Work item:
Without including any images, repeat the listing below exactly.

Supplied records:
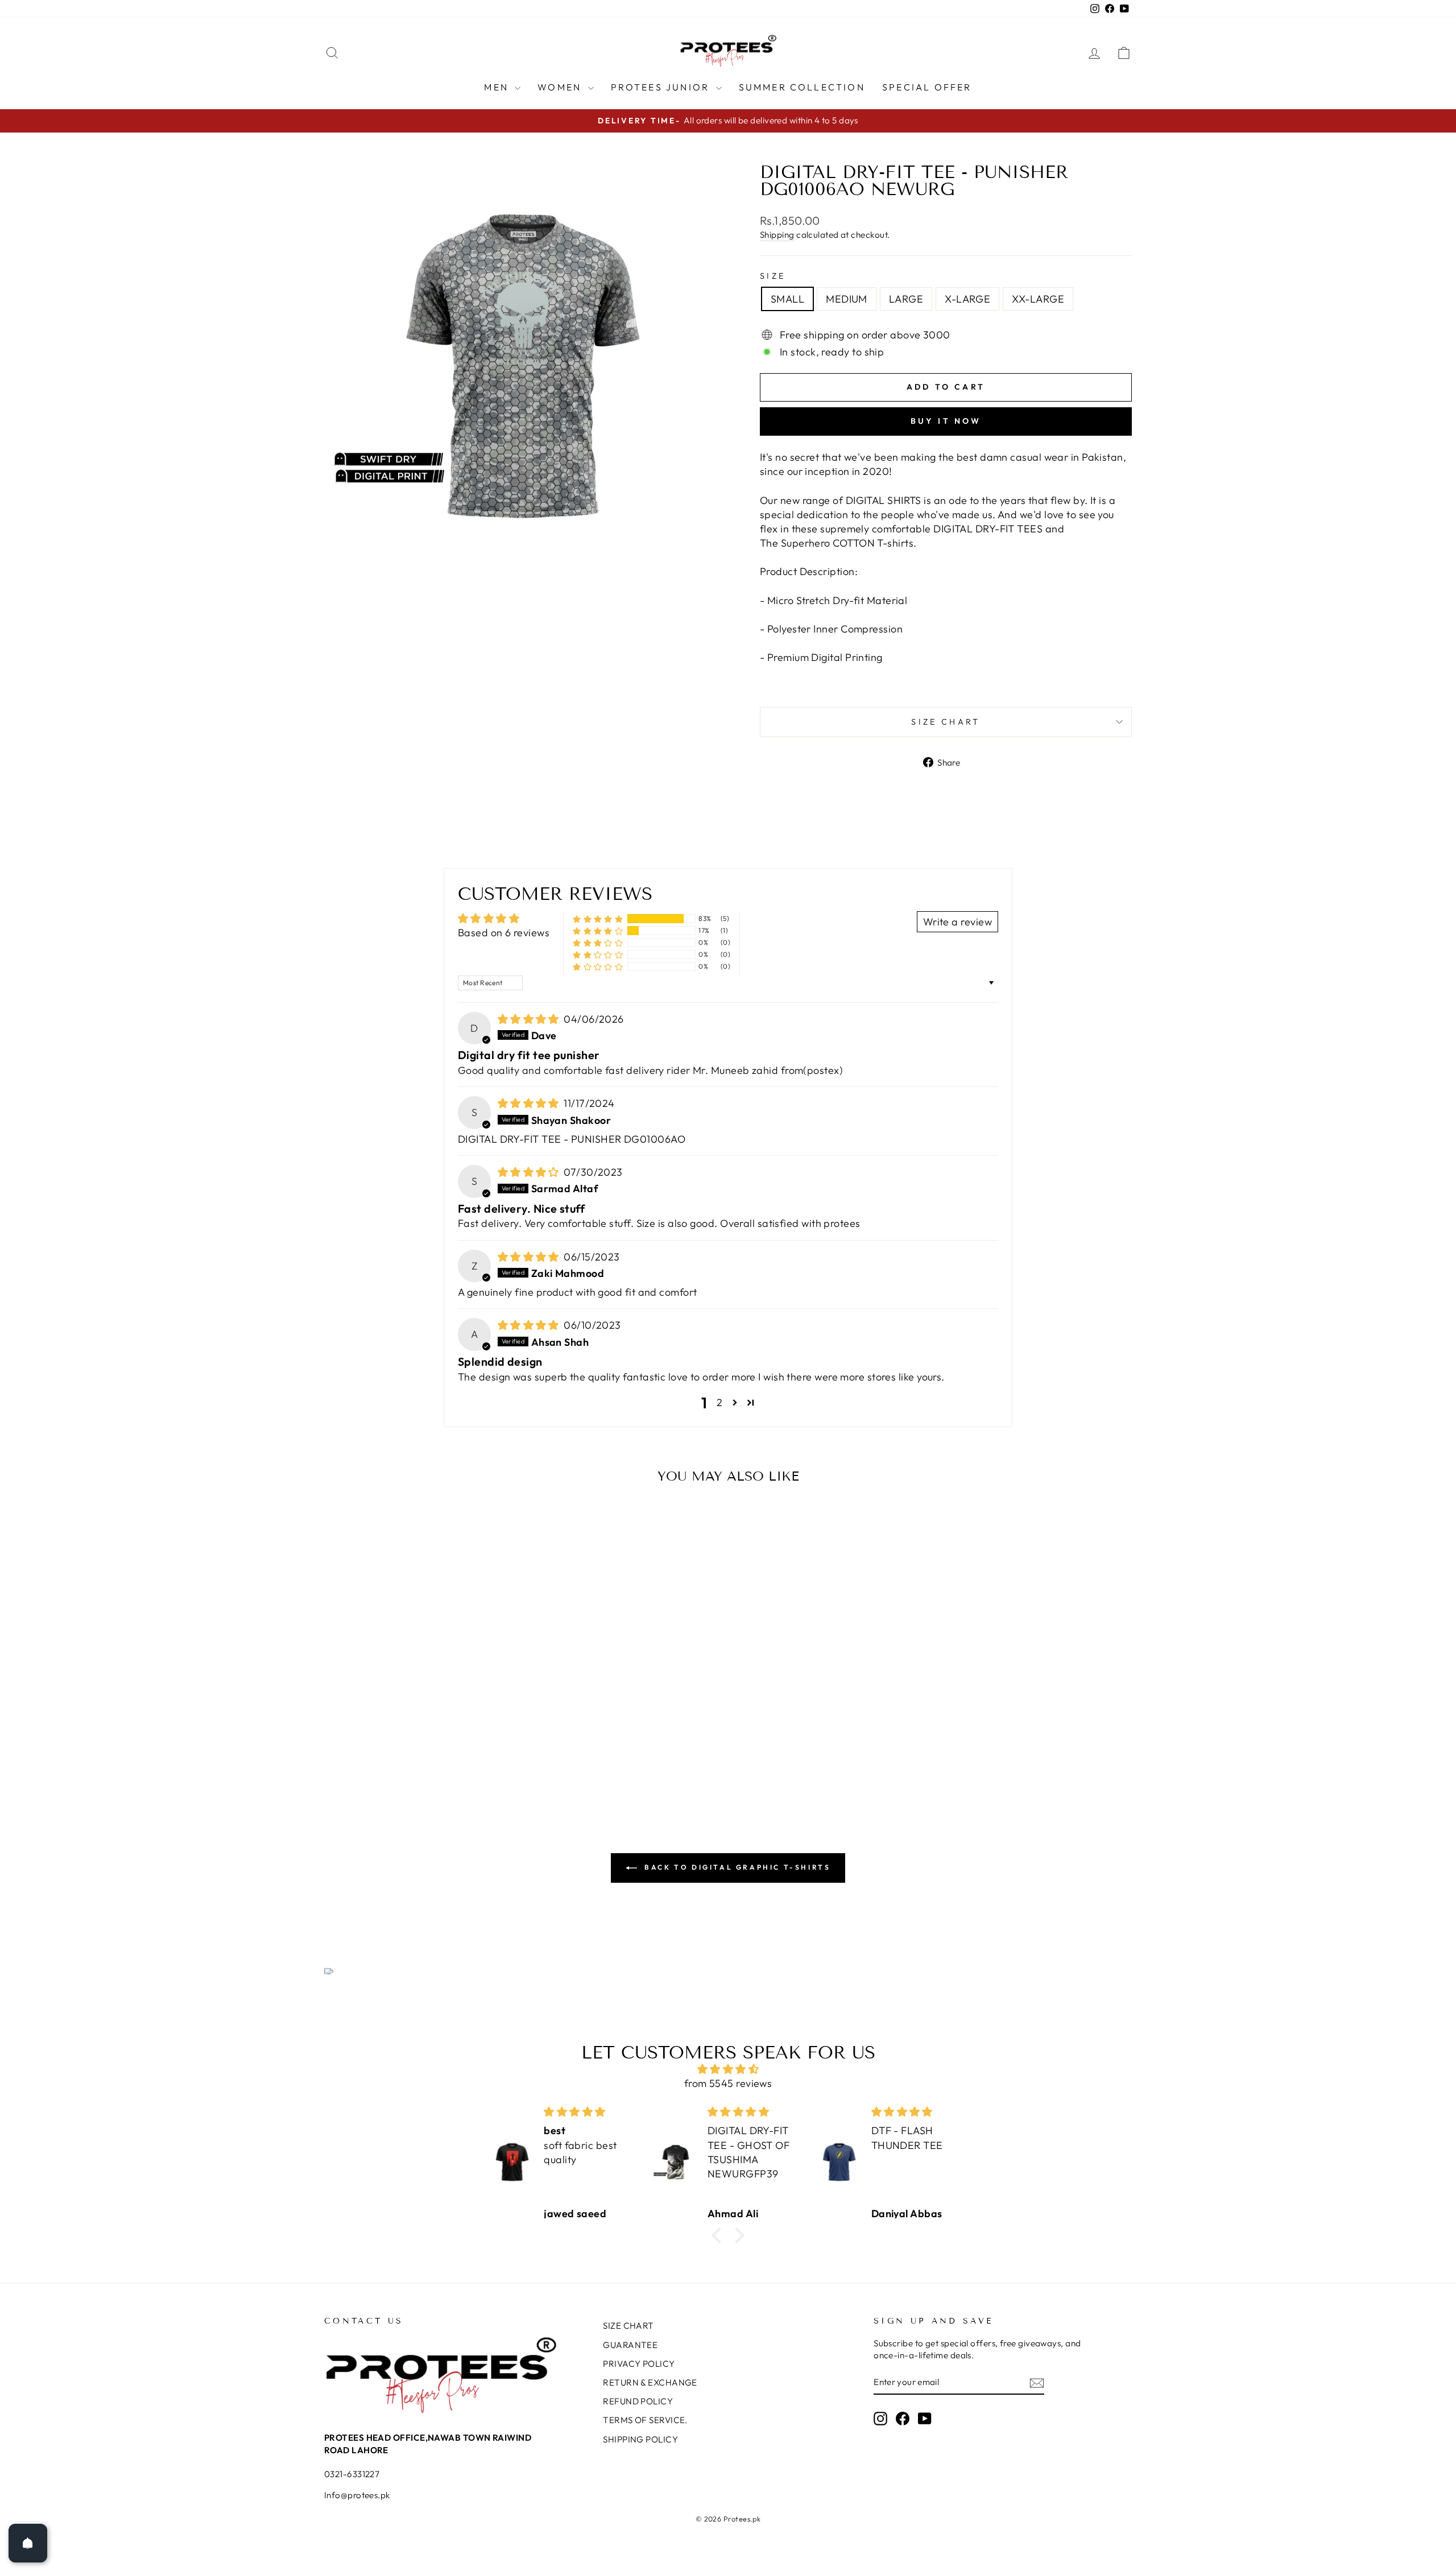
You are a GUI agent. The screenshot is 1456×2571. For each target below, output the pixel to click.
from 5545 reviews (728, 2083)
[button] (598, 918)
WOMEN (561, 87)
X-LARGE (967, 298)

Exercise solution:
You are a GUI agent. The screenshot is 1456×2571. For each target below, output the pixel to click.
from 5545 reviews (728, 2083)
[button] (598, 918)
WOMEN (561, 87)
X-LARGE (967, 298)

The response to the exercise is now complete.